GOP state Rep. Mary Bentley has been very busy doing what religious conservatives might say is the lord's work in the Arkansas state legislature.
A fourth-term member of the House, Bentley has introduced two seemingly anti-science bills in the past month – HB 1701 and HB 1749 –– that enact what some on the religious right might celebrate as Bible-sanctioned policies targeting children.
HB 1701, filed on March 11, stipulates that K-12 teachers in a "science class at a public school or open-enrollment public charter school may teach creationism as a theory of how the earth came to exist." The bill, later passed in the House on April 7, does not require creationism to be taught by K-12, but nevertheless reinvigorates debate around an issue which the state of Arkansas has not touched since the early 80s.
Back in 1981, as NPR later recounted, Arkansas adopted a law that required "balanced treatment" of evolution and creationism in the classroom, which sparked a fiery legal battle and resulted in the American Civil Liberties Union (ACLU) suing in federal court, arguing that the state's new law was unconstitutional for promoting religion in the public school system.

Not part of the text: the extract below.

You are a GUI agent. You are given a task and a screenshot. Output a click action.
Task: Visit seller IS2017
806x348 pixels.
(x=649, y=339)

In 1982, U.S. District Judge William R. Overton scrapped the law on the grounds that it violated the constitutionally-mandated separation between church and state (i.e. the Establishment Clause.)
Bentley's other recent bill, HB 1749, filed just five days after HB 1701 and passed by the House just weeks later, mandates that public school teachers and other public employees are "not required to use a pronoun, title, or other word to identify a public school student as male female that is inconsistent with the public school student's biological sex." According to the bill, any employee that "faces adverse action as a result of a violation" of the law is "eligible for remedies afforded under…the Arkansas Civil Rights Act of 1993."

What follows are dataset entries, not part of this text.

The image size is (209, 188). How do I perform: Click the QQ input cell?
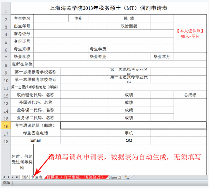pyautogui.click(x=178, y=140)
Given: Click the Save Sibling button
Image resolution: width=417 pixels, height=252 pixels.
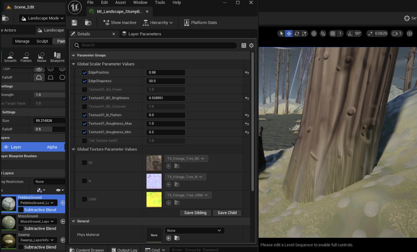Looking at the screenshot, I should coord(195,213).
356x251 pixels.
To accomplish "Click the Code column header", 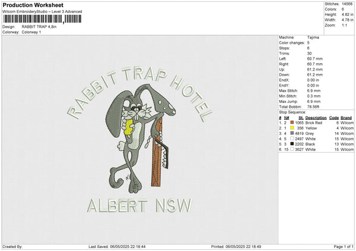I will [333, 117].
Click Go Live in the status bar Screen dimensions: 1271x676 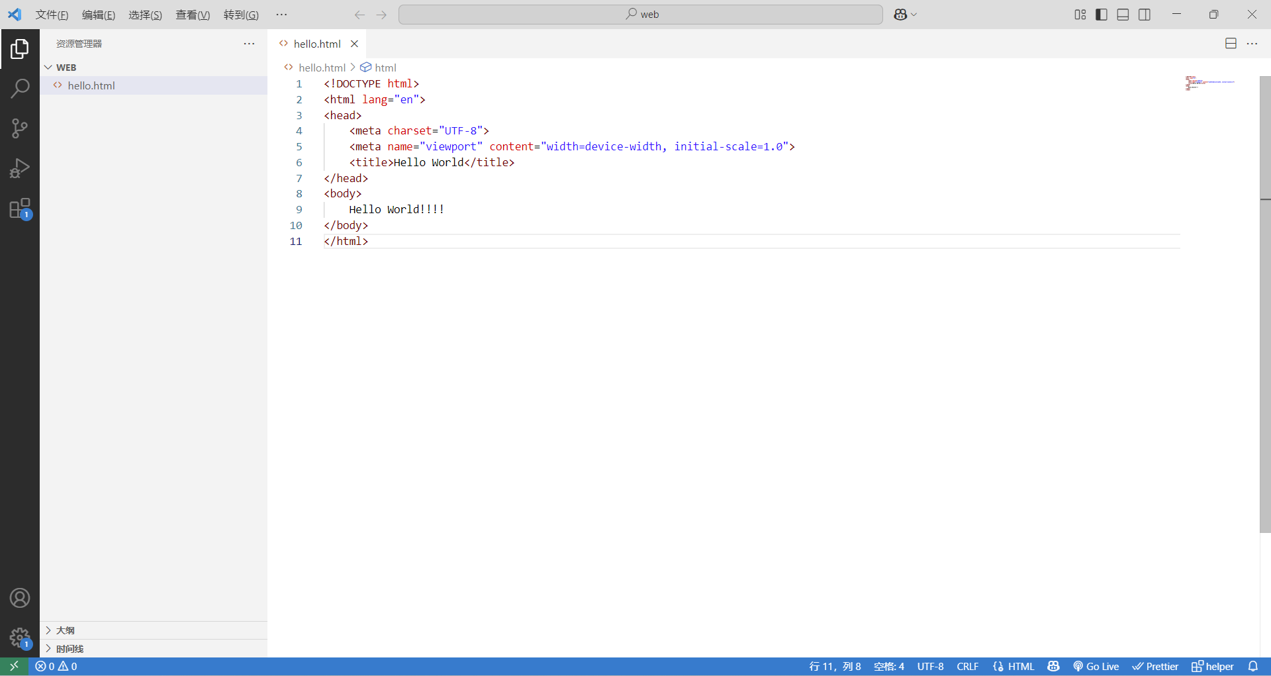(x=1096, y=666)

In Religion Dispatches, Andrew L. Seidel, a constitutional and civil rights attorney, pointed out in a scathing piece that, although the bills tackle two independent issues, they both point to the "undeniable link between [Bentley's] bigotry and creationism."
"For Bentley, creationism dictates her anti-trans views," he wrote. "For Bentley, the Bible demands her bigotry. And it's not enough that she believes it, she wants the machinery of the state to push this creationism in public school classrooms. That is, of course, unconstitutional."

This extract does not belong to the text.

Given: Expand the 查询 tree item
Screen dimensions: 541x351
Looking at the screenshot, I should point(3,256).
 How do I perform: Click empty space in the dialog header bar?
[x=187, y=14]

In a floor speech delivered last month, which she transcribed in a subsequent Facebook post, Bentley expressed: "Father God is proud of who he created each of us to be and to deny who you are is to deny that he created you […] to deny who you are and were created to be is to deny Him."
Bentley, Seidel argued, is "legislating her holy book and denying citizens their rights because she sees the very existence of LGBTQ people as a denial of her god, a hateful religious belief she wants preached to captive audiences of schoolchildren across the state."
This isn't Bentley's first go-around with creationism in the classroom.
Back in 2017, the Republican introduced HB 2050 to "amend the Arkansas Code" by "allow[ing] public school teachers to teach creationism and intelligent design as theories alongside the teaching of the origins of the earth and the theory of evolution." Bentley has vehemently defended HB 2050 on account of its potential to offer good-spirited "discussion" and "debate in the classroom." She said, "I think our students learn more when they discuss it and debate it in the classroom and look at different scientific theories. I think we can look at them and learn from them all. I really do," she said.
Other state lawmakers across the aisle don't share her views.
"Why would we do this when the Supreme Court has repeatedly ruled that it is illegal to do that?" Rep. Deborah Ferguson, D, pressed Bentley on the House floor.
Senate Minority Leader Keith Ingram, D, told Salon that Bentley's most recent push with HB 1749 seemed to come out of nowhere.
"I don't think any of us when we came in here in January anticipated a piece of legislation" like HB 1749. "I don't think it's workable. The most important thing is the child is in a classroom getting an education."
Although both HB 1749 and HB 1701 are both Republican-backed, he expressed doubt that House Republicans would see unanimous support from their colleagues in the Senate. "I haven't talked to my Republican colleagues about either one of these, but I would think there would probably be spirited discussion within their caucus about both of these. It strikes me as something that would not be a lockstep vote on the Republican side."
"Hopefully," he added, "the Senate can be more a voice of reason."
Salon reached out to Republican Gov. Asa Hutchinson on whether he plans to sign the bill in support of creationism in schools should it reach his desk but have not received comment at the time of publishing.